The devil in the detail is actually ‘Resource Control’ – the position of the genuine agitators of restructuring i.e The Niger Deltans.

Another group is disenchanted with the inequality of governance in the polity. They argue that the Nigerian state is structured in a manner that gives undue advantage to a particular section in terms of benefit distribution. This is one argument for restructuring.

Some other proponents see restructuring from the point of view of homogeneity. I describe this group as ethnic champions! They believe economic prosperity can be better attained through identification, language and tribe. And I guess this is the concept that is canvassed by Biafra activists, my elders in Afenifere and other social-cultural fraternities.

But if homogeneity is so great, why is there internal strife between Ife and Modakeke in Osun State and Urhobo, Ijaw and Tsekiri in the Niger Delta, to mention a few.

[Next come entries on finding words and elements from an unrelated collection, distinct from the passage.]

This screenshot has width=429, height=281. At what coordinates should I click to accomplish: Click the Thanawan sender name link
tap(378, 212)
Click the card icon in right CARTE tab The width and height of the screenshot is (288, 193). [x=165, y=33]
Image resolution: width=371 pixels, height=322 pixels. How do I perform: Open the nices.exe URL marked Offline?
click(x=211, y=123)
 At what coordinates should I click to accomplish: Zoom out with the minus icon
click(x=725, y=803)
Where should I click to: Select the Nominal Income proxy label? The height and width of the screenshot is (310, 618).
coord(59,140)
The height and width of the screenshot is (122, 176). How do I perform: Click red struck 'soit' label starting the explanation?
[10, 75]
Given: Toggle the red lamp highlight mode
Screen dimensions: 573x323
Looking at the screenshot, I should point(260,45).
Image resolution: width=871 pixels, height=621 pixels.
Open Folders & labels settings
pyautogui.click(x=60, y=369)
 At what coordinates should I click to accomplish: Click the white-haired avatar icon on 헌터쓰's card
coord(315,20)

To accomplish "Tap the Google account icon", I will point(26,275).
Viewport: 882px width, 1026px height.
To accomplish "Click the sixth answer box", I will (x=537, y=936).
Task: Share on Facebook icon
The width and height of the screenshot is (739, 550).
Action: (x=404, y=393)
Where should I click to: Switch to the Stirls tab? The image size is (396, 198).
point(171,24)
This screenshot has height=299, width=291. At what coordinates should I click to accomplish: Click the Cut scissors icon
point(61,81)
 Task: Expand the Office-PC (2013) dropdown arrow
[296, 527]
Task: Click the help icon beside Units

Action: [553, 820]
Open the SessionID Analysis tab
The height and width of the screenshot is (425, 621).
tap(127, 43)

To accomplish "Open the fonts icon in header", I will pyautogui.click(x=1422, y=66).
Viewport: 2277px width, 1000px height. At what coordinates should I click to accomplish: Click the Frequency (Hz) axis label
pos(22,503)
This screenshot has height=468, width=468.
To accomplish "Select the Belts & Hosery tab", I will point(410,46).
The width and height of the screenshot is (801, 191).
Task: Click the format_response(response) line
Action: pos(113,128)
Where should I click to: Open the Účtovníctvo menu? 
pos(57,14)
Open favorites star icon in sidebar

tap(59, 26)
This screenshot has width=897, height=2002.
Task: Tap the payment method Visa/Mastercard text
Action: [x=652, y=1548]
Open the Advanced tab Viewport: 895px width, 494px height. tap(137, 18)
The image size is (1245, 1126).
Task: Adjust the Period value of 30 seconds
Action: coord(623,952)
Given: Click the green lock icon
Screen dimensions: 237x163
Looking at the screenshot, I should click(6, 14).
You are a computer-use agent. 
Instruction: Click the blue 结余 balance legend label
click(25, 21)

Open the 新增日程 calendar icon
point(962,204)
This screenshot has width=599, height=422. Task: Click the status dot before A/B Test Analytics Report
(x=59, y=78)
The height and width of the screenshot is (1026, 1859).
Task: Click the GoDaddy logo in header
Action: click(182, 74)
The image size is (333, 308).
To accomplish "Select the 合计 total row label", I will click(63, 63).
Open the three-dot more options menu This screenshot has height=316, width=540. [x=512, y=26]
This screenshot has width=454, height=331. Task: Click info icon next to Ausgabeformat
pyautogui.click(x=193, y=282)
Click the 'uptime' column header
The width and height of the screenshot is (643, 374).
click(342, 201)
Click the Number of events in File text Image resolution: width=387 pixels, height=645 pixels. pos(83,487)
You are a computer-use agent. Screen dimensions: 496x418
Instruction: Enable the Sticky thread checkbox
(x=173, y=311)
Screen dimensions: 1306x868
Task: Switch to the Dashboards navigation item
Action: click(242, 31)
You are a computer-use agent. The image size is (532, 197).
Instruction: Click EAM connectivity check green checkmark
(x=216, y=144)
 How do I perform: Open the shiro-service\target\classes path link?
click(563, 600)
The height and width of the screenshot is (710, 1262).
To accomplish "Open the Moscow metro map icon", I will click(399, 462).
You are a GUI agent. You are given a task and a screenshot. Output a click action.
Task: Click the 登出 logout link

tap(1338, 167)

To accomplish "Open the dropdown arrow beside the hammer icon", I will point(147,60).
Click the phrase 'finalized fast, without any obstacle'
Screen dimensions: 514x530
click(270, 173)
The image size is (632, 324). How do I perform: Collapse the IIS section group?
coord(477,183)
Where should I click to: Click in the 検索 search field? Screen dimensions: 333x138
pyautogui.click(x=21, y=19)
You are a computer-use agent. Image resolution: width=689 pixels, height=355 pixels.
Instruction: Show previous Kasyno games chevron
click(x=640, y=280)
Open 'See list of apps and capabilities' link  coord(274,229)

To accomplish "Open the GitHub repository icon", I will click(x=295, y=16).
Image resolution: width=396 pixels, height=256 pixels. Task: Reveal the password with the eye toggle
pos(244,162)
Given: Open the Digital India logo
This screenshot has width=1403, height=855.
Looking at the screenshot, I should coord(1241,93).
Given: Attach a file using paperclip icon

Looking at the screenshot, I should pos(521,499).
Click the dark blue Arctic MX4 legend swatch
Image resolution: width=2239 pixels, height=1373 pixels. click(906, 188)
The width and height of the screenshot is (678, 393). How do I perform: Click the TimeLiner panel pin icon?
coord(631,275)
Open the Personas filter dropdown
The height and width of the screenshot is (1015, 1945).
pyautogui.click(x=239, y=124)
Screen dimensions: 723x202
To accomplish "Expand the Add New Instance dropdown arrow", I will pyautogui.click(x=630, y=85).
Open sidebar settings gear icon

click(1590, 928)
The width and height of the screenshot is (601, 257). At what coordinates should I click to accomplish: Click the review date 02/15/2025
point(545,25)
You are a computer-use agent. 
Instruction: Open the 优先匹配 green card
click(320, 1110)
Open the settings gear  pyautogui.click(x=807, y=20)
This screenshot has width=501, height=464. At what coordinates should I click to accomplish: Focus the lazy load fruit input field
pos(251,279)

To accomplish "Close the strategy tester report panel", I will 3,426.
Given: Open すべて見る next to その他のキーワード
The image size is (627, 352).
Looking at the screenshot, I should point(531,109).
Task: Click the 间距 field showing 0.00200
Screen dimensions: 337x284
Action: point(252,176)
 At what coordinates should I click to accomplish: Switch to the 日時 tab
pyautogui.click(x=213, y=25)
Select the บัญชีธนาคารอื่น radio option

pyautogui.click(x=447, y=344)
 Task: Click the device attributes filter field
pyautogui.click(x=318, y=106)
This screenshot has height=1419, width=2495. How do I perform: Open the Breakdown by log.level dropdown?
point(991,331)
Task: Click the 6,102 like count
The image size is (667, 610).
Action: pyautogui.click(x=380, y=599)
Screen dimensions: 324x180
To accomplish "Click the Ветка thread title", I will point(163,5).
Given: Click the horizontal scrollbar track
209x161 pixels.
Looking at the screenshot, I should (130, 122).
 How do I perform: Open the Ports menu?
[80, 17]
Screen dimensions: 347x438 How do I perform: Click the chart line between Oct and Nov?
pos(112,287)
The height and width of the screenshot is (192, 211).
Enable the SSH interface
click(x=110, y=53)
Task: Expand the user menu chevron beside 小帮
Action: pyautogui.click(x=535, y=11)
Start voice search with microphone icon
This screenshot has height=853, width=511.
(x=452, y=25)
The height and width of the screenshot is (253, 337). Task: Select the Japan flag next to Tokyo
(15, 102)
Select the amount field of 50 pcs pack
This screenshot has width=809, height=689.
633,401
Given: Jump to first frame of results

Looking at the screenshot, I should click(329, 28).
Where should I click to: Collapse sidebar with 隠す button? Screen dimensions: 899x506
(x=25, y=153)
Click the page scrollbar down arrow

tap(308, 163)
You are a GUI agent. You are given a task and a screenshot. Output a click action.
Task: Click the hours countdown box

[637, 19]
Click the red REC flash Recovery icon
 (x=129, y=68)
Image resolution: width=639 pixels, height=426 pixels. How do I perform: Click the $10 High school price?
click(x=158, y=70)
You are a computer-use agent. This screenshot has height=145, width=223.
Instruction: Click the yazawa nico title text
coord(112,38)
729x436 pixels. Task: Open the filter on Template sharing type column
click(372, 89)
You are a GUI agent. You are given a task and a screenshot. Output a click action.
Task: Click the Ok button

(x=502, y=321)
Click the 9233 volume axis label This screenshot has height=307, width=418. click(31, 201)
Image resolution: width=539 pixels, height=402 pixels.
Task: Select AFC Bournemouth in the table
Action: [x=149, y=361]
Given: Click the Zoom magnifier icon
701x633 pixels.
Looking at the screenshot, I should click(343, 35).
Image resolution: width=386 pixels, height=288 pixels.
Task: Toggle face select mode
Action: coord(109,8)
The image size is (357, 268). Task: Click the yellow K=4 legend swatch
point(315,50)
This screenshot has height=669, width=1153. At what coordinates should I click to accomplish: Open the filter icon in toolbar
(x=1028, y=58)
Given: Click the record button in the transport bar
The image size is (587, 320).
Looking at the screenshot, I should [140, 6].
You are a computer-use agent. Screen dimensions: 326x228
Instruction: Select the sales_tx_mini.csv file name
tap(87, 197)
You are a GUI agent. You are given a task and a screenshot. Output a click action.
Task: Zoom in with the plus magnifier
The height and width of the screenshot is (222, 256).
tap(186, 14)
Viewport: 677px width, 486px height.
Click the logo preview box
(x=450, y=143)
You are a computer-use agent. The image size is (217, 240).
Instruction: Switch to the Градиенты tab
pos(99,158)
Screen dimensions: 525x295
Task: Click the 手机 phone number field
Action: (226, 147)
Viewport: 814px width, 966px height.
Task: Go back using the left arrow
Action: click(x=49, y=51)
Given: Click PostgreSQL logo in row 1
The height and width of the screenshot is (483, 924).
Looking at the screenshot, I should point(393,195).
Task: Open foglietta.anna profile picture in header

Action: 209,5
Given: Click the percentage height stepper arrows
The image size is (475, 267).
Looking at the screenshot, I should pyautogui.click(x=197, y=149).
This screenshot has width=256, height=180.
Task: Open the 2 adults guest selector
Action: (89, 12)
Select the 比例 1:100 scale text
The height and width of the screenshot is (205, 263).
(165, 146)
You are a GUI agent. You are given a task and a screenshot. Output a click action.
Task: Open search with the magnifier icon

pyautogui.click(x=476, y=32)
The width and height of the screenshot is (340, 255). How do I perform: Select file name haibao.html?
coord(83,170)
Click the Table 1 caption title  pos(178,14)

Whilst the younger ones have moved on to a global village without barriers via technology and specifically social media, our old men and largely unenlightened citizens are occupied with territorial partitioning in 21st century.

Some other groups see restructuring from the prism of religious leaning. They attempt to rationalize a nexus between religion, geographical location, tribe and system of government.

The restructuring discourse is all muddled together to create a vague concept subjected to unlimited meanings and interpretations. But I think this is what makes it an interesting research item.

Ordinarily, restructuring shouldn’t undermine the Northern states, but the effort that is required to achieve self-reliance after decades of laxity is indeed a daunting task. If you suddenly remove the feeding bottle, you will immediately create serious economic and humanitarian problems in specific zones (an elongated programme for self-discovery and economic empowerment may be designed as a cushion for most affected zones, as a suggestion).

Donu, pls don’t take seriously what politicians say on restructuring. These things are better discussed with serious minds. The governor of my state at some point also argued in favour of restructuring, but I don’t know which kind of restructuring these governors are talking about!